# [Exercise aim]
Look below for the line that has "Given: Focus the". Set down the lines from there through the line that has "Task: Toggle the Solution", exactly as written.

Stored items
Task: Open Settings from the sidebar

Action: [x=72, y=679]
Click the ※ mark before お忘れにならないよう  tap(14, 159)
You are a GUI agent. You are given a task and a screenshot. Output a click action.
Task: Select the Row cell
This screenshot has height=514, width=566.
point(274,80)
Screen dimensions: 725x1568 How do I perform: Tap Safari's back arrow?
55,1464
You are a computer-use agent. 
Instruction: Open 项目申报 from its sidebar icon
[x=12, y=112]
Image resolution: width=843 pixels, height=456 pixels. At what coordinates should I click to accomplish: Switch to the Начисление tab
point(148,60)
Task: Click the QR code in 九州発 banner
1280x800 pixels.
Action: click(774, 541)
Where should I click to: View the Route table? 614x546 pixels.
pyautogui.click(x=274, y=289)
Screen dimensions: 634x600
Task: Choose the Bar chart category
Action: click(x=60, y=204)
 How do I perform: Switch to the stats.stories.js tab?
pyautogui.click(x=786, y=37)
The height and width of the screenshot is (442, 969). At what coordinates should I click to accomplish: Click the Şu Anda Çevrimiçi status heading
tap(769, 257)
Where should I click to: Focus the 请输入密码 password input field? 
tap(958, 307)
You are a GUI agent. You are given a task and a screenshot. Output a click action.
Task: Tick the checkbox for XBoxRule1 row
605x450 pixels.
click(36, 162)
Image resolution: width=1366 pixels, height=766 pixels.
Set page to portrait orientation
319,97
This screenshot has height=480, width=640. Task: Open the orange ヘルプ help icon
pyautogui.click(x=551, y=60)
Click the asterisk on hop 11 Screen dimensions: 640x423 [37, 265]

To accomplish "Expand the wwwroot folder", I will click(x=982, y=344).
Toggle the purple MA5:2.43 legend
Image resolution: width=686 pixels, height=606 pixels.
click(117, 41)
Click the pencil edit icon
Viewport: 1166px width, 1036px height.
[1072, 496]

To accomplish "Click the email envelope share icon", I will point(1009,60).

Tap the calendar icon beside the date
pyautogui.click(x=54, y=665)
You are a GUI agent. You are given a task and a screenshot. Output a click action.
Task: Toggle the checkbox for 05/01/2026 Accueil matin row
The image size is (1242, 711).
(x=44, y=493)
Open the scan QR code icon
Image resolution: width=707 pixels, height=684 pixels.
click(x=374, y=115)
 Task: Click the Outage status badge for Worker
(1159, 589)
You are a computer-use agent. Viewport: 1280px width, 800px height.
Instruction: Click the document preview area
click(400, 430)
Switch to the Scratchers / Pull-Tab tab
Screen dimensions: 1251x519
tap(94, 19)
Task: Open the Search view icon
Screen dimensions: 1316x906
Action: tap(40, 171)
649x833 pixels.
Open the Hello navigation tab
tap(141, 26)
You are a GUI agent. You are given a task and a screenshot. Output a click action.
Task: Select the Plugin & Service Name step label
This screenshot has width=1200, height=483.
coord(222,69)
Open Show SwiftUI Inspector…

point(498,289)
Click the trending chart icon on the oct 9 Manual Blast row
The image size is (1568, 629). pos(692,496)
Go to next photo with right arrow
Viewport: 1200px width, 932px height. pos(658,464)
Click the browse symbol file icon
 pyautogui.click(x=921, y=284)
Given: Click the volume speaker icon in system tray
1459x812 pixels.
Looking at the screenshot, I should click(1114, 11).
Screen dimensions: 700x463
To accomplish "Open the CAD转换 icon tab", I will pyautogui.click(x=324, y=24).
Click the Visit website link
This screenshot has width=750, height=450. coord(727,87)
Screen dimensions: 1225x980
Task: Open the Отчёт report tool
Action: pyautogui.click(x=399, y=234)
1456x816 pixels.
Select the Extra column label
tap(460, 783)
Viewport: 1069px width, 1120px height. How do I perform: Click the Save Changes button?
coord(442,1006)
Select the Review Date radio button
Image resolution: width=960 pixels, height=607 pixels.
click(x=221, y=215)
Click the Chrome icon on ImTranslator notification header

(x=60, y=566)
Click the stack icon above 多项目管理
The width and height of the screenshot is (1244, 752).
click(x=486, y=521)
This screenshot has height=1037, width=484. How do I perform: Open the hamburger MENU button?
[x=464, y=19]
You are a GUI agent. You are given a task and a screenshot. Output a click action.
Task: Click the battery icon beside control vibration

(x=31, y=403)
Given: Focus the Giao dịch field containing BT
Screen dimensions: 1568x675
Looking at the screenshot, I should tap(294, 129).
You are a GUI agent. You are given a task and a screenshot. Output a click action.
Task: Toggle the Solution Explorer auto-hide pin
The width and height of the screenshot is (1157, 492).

# [Task result]
Given: Focus the Giao dịch field containing BT
Screen dimensions: 1568x675
Looking at the screenshot, I should tap(294, 129).
You are a GUI agent. You are given a task and a screenshot. Output a click action.
Task: Toggle the Solution Explorer auto-hide pin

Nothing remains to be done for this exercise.